Basically the photos have to be processed in a distributed way for converting them into sequence. Back to Hadoop :)
According to the Hadoop - The Definitive Guide
So, directly loading 10M of files will require around 3,000 MB of memory for just storing the namespace on the NameNode. Forget about streaming the photos across nodes during the execution of the job.
There should be a better way of solving this problem.
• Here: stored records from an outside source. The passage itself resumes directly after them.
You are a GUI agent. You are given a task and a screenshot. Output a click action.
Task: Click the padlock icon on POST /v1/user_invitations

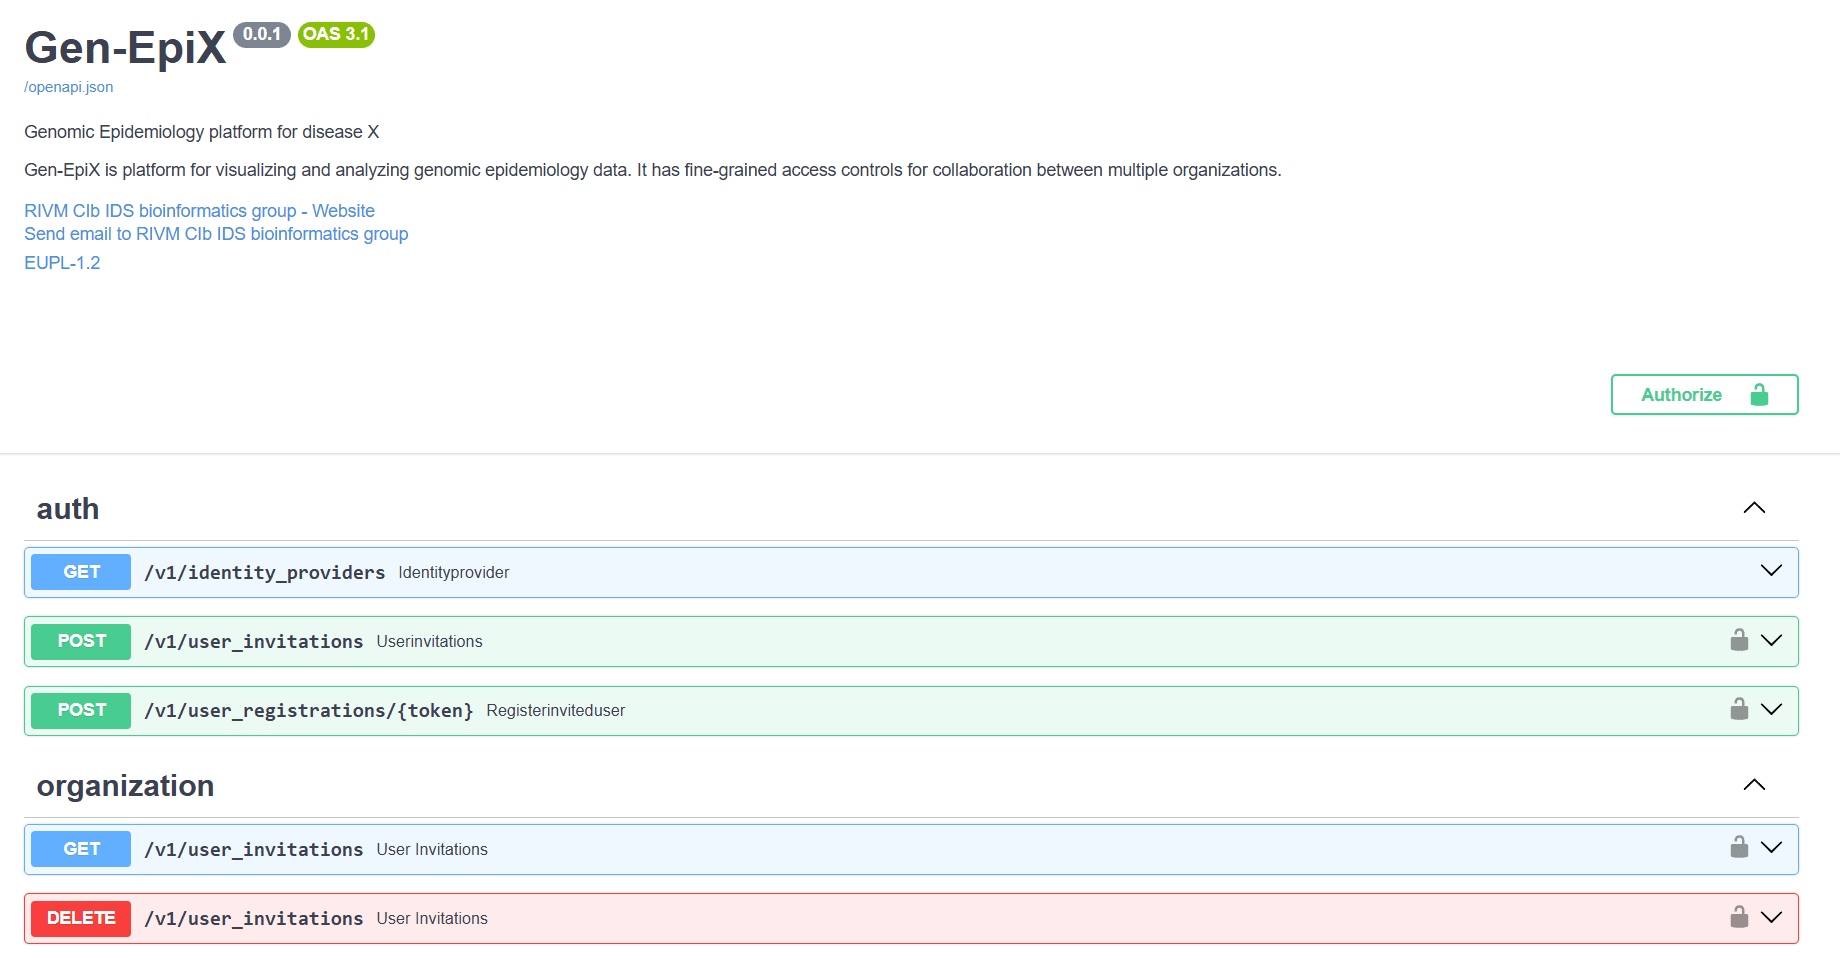pos(1739,640)
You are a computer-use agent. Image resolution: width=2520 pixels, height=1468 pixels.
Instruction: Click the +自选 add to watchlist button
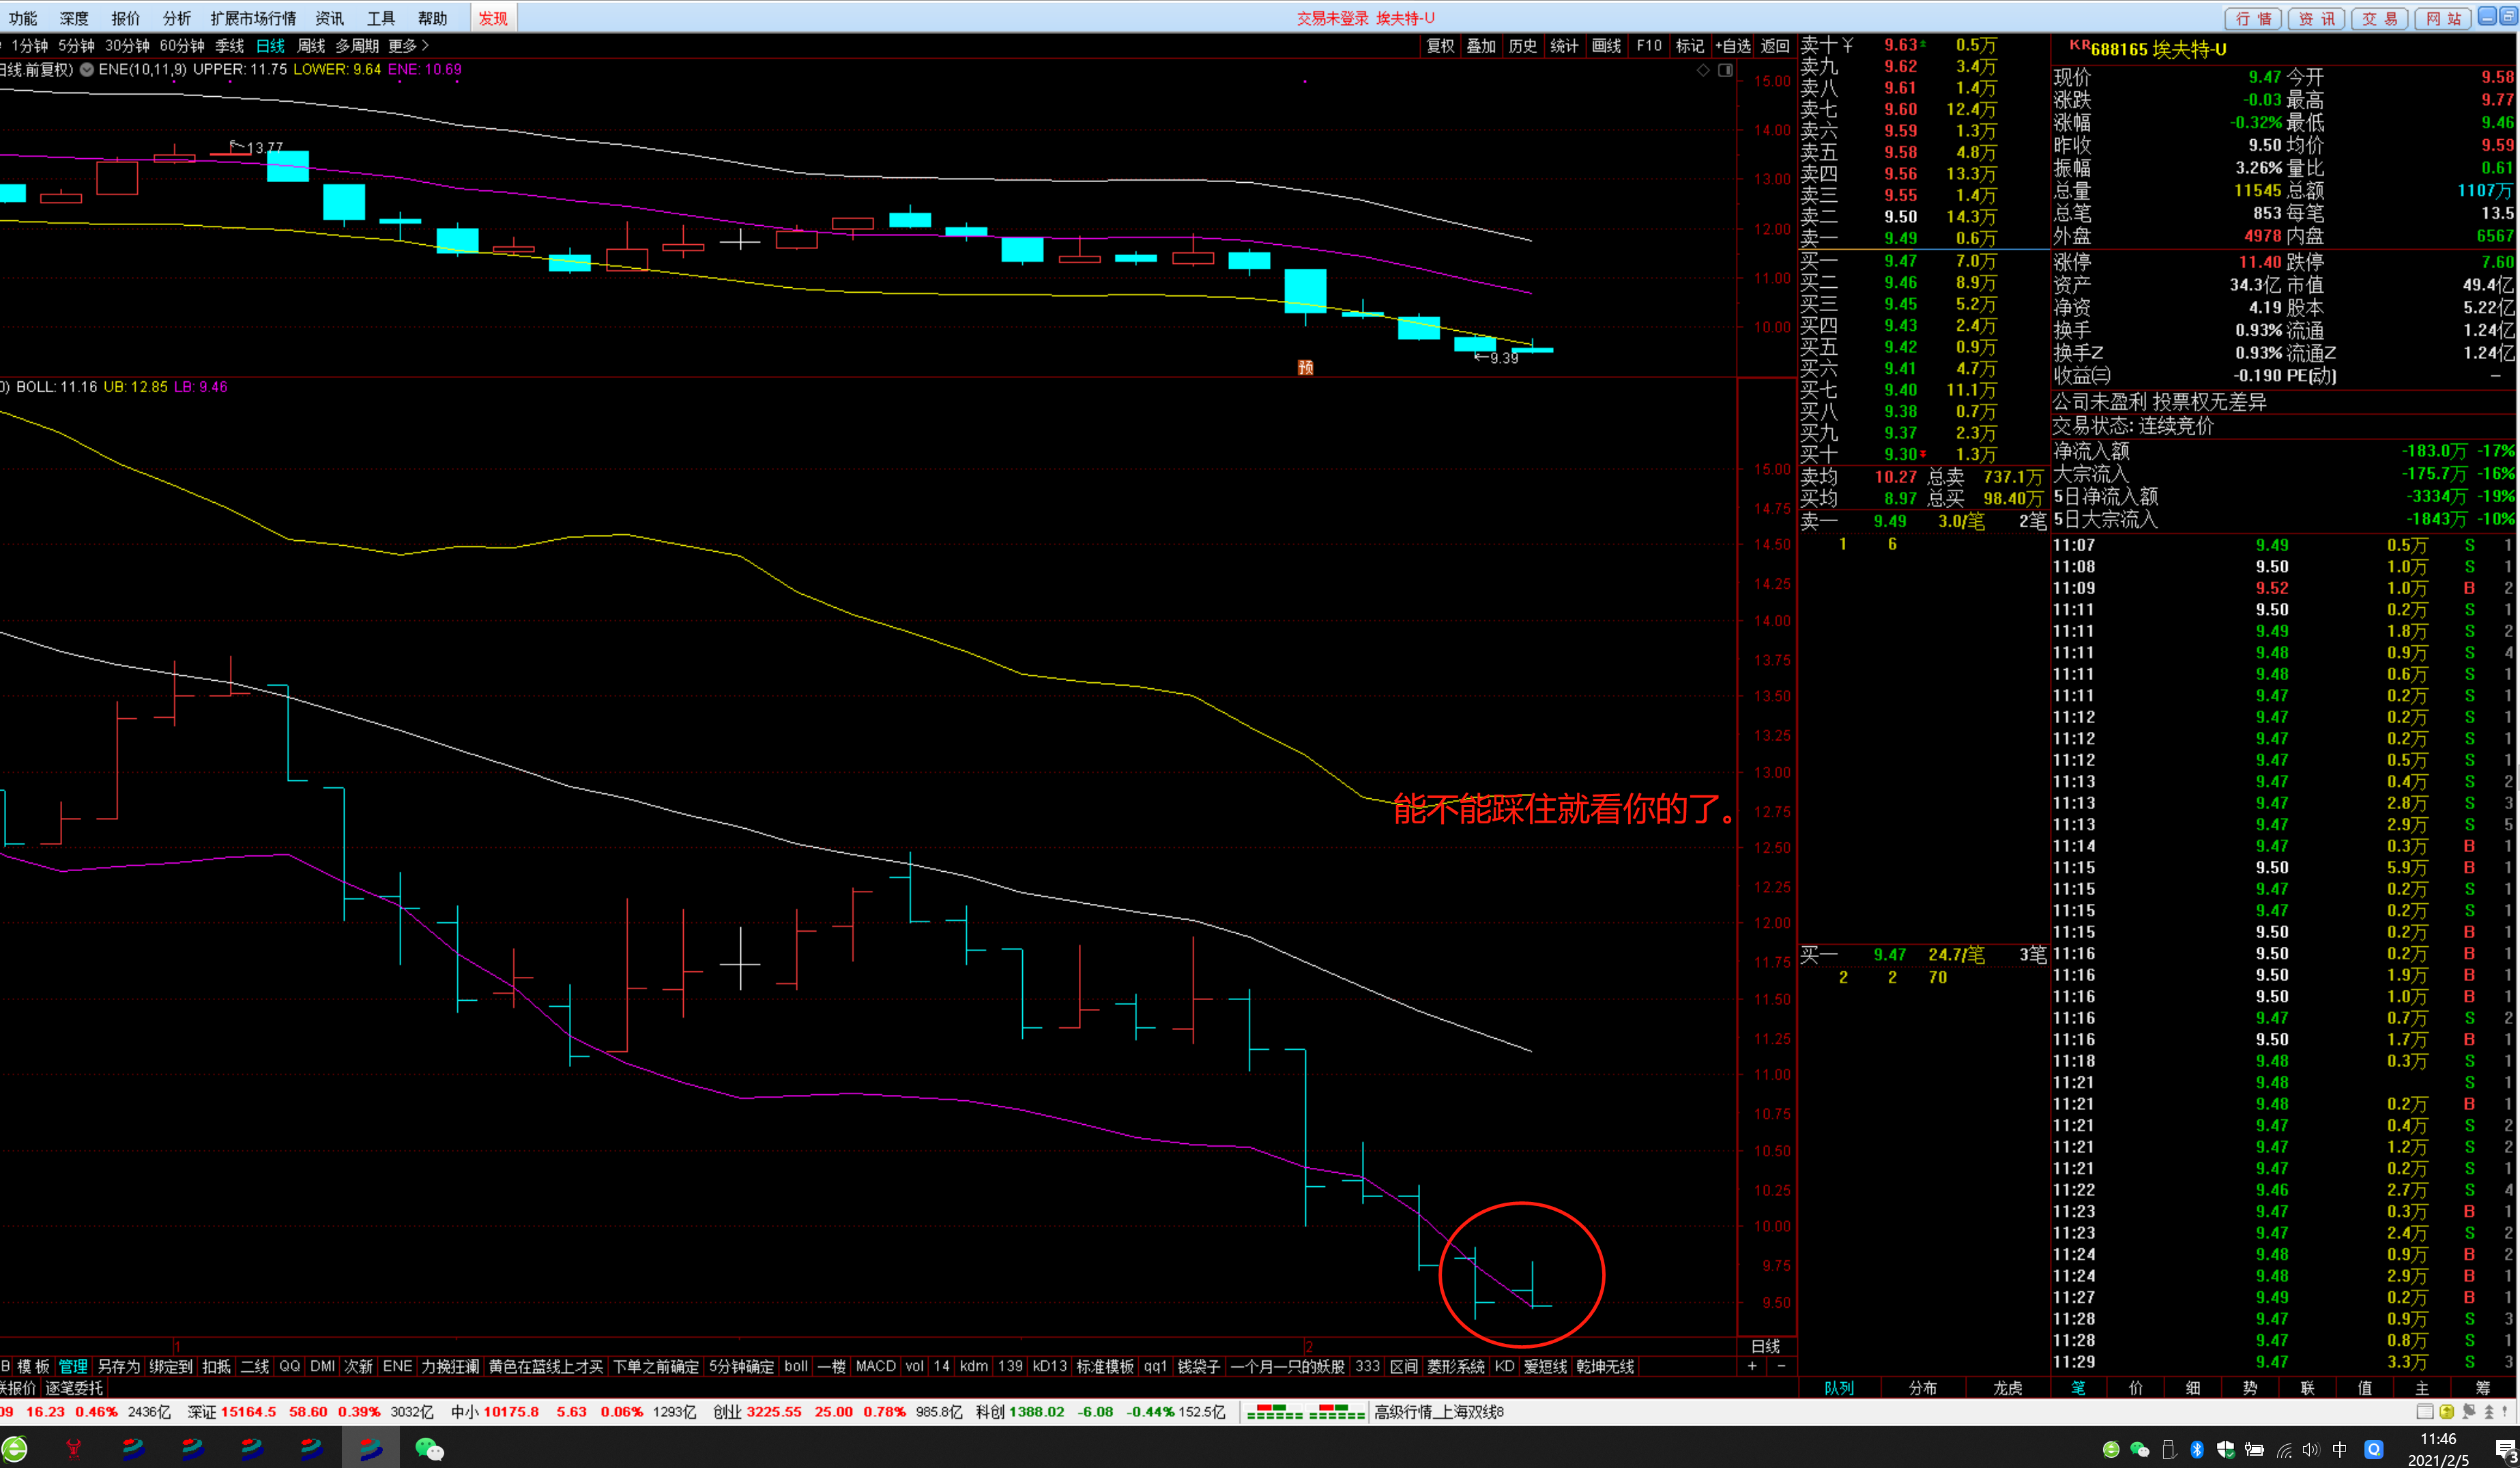click(1733, 46)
Another approach is to load the files as-is into HDFS and use CombineFileInputFormat which combines the small files into a input split and considers data locality while calculating the input splits. Advantage of this approach is that the files can be loaded into HDFS as-is without any conversion and there is also not much data shuffling across nodes.
不久前(2008 年?)我参与了一个项目,我们使用 Hadoop 做了一些非常相似的事情。我相信我们最初使用 HDFS 来存储图片,然后我们创建了一个文本文件,其中列出了要处理的文件。这个概念是,您使用 Map/Reduce 将文本文件分成多个部分并将其分布在云中,让每个节点根据它们收到的列表部分处理一些文件。抱歉,我不记得更明确的细节,但这是一般方法。
I was on a project a while back (2008?) where we did something very similar with Hadoop. I believe we initially used HDFS to store the pics, then we created a text file that listed the files to process. The concept is that you're using map/reduce to break the text file into pieces and spreading that out across the cloud, letting each node process some of the files based on the portion of the list that they receive. Sorry I don't remember more explicit details, but this was the general approach.